What to work on ->
Repeat, please, exactly the lines from the one that has "Click the Dashboard home icon" through the end of the records below, with pictures dropped.

Data listing ->
== Segment start ==

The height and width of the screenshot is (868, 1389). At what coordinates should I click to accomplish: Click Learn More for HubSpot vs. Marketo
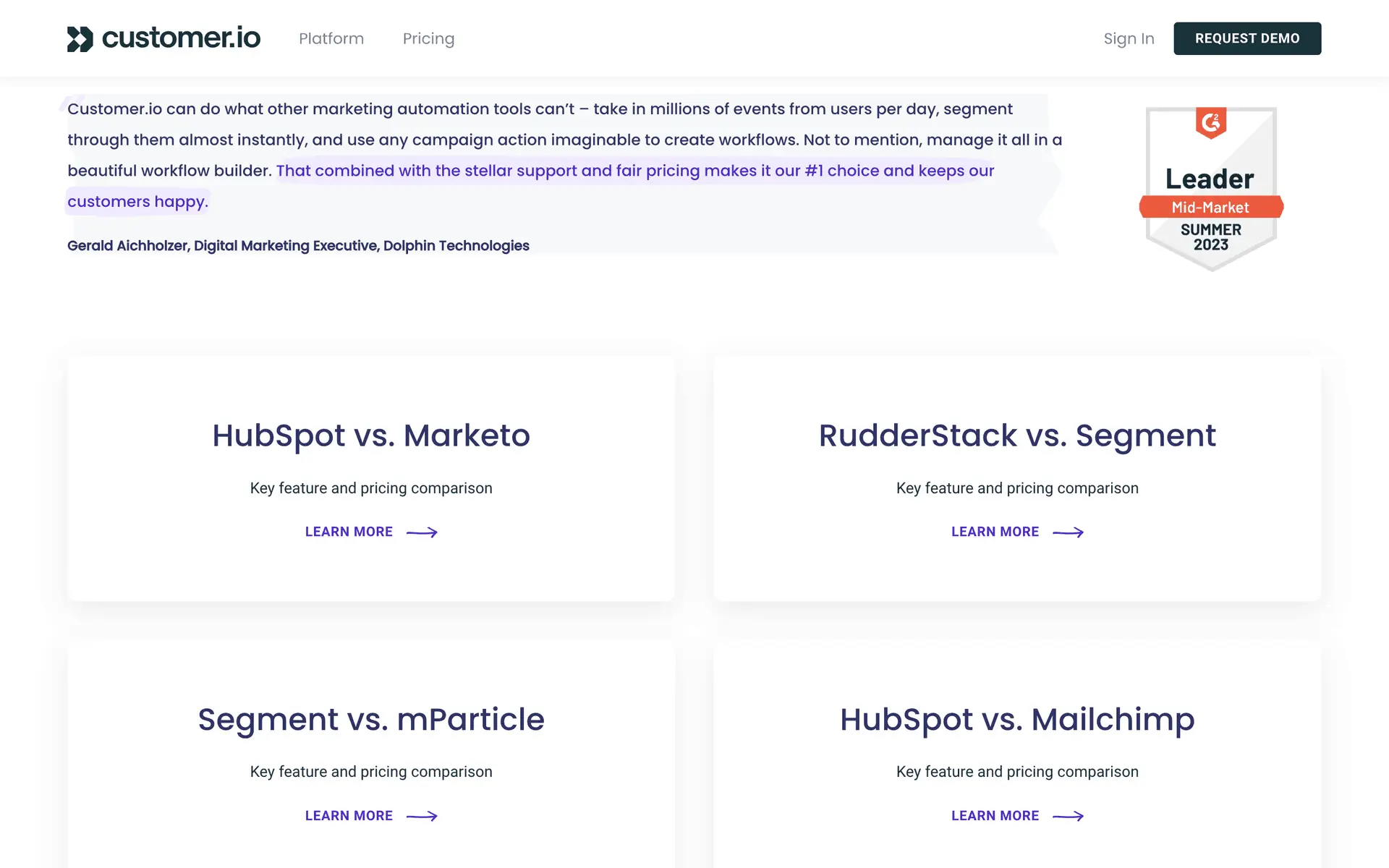coord(349,532)
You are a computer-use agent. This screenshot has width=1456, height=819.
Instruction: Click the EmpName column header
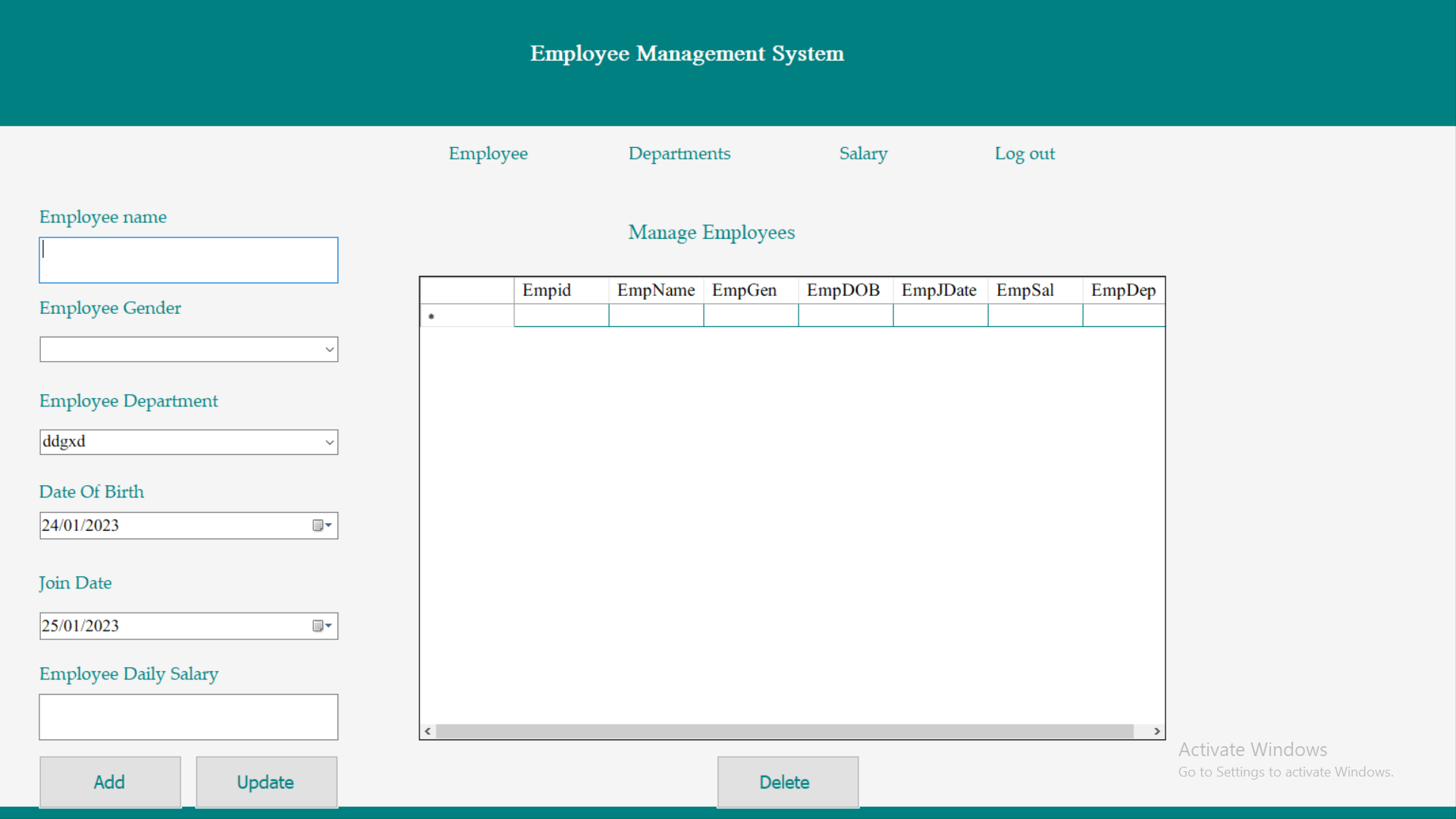pos(655,290)
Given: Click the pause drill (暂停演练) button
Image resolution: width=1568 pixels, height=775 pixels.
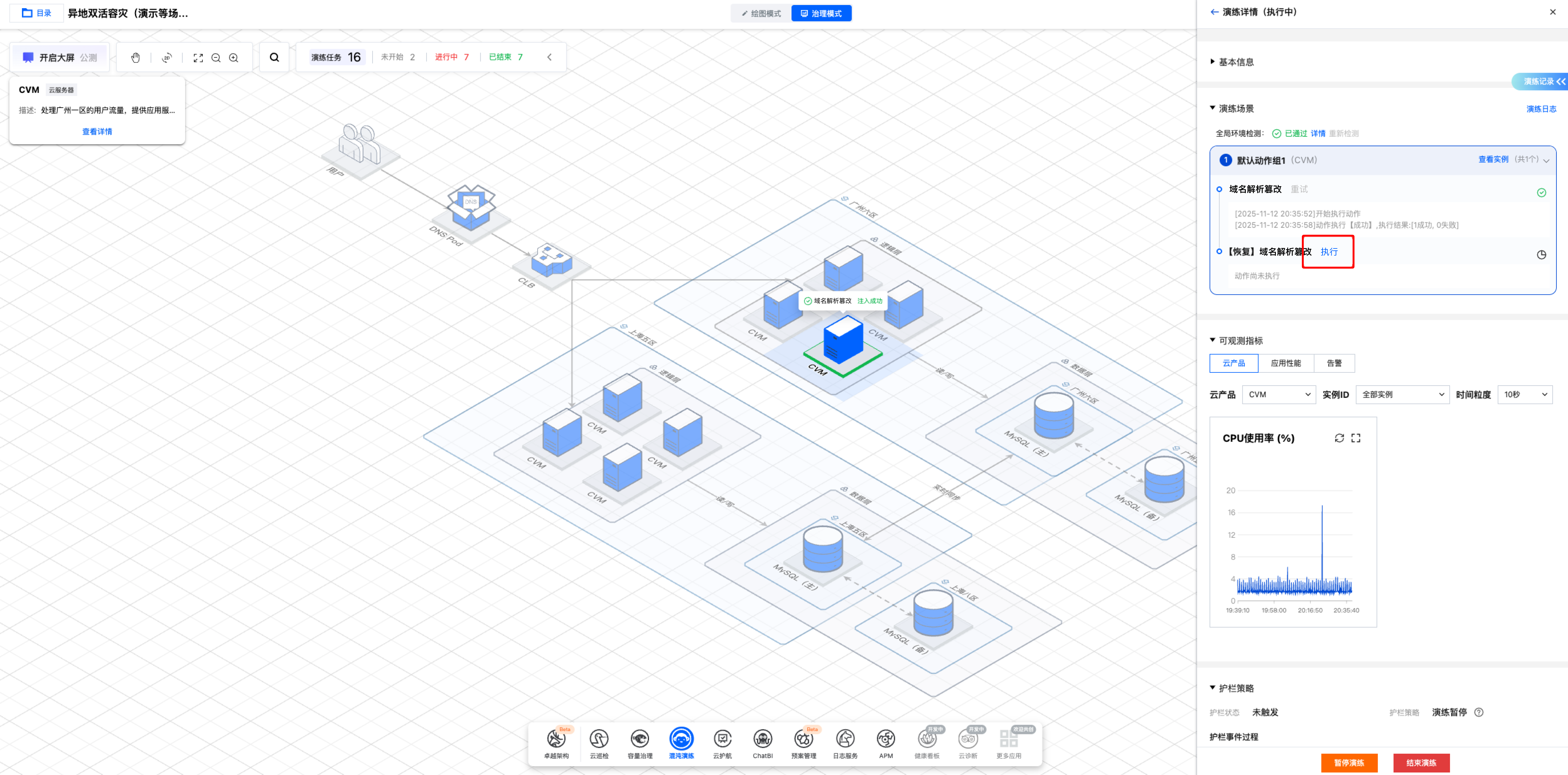Looking at the screenshot, I should [x=1348, y=763].
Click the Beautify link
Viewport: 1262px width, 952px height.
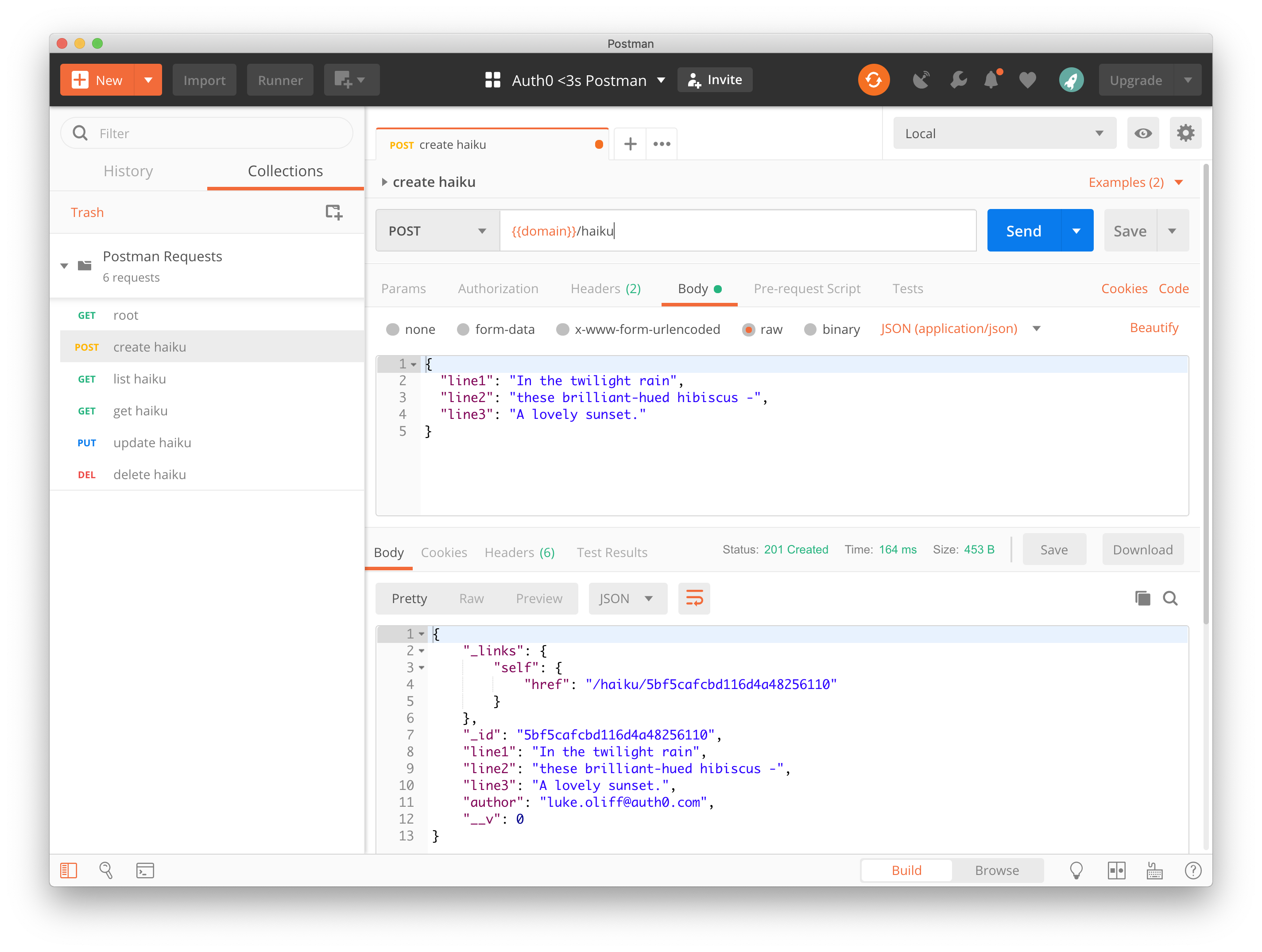[1154, 328]
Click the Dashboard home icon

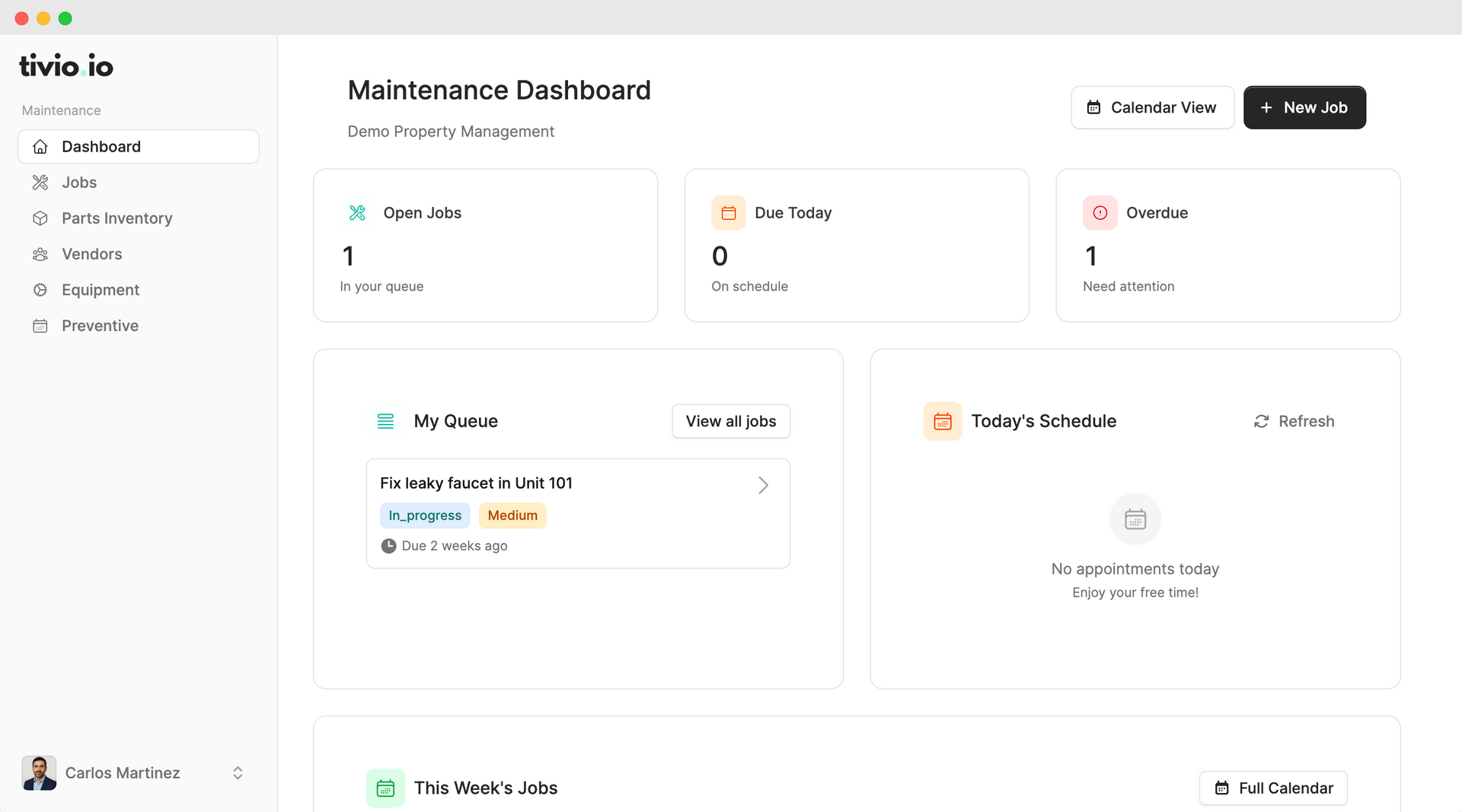40,146
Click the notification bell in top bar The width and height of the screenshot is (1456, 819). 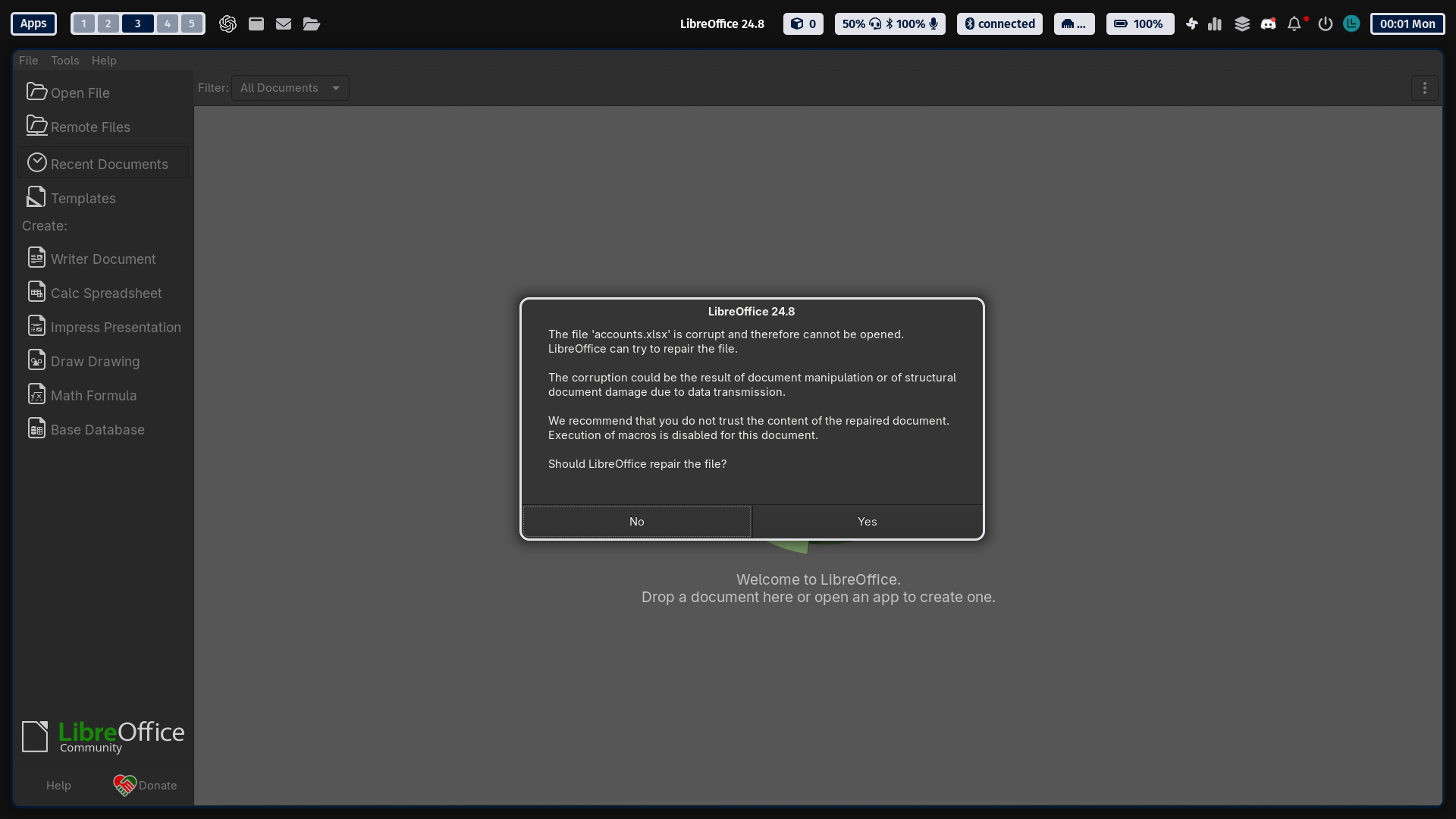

== Segment end ==

Answer space ->
Click the Dashboard home icon

40,146
Click the notification bell in top bar The width and height of the screenshot is (1456, 819). 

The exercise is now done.